* **Problem**: Records follow. Select each line holding "About".

((

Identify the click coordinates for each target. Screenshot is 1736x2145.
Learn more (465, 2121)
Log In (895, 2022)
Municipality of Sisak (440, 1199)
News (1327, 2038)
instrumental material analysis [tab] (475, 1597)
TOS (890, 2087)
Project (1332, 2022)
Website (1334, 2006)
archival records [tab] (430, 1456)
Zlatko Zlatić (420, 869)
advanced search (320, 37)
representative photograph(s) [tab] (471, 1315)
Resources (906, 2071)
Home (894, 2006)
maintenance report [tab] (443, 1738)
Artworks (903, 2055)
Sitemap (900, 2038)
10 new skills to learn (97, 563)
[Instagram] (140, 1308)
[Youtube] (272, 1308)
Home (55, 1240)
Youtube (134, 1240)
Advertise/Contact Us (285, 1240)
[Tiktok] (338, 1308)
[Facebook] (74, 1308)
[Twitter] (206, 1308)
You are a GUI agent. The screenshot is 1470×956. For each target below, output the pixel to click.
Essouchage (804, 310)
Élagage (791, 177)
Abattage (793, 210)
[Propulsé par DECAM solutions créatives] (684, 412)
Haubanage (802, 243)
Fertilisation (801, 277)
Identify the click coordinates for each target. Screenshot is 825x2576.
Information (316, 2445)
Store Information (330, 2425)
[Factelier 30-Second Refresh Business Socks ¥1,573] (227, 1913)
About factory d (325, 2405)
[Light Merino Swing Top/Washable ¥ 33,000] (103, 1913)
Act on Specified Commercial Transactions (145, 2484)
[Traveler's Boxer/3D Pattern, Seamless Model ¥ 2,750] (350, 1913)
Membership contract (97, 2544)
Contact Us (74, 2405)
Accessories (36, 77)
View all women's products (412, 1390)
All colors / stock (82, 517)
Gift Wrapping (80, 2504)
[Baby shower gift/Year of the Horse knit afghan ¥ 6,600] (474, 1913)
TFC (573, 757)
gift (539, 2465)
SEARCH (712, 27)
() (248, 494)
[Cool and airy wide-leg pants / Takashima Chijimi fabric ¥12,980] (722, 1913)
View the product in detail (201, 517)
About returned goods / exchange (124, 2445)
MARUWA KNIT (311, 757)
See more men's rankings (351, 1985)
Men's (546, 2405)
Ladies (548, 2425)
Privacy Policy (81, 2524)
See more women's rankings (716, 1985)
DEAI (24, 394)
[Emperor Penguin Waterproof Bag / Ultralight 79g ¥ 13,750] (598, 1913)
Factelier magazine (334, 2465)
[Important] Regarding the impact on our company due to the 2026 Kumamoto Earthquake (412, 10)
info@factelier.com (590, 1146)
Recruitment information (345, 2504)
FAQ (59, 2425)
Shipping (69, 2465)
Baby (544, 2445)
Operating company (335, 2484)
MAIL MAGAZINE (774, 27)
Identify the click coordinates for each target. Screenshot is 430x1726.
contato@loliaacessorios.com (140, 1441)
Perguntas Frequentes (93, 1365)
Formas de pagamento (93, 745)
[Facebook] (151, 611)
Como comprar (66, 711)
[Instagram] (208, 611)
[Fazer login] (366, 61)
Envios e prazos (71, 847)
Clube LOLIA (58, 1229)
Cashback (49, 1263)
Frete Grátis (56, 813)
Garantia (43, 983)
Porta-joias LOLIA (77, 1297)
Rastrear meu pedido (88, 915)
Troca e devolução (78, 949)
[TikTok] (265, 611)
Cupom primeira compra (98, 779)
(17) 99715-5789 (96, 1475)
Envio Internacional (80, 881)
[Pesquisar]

))

* **Reply**:
About factory d (325, 2405)
About returned goods / exchange (124, 2445)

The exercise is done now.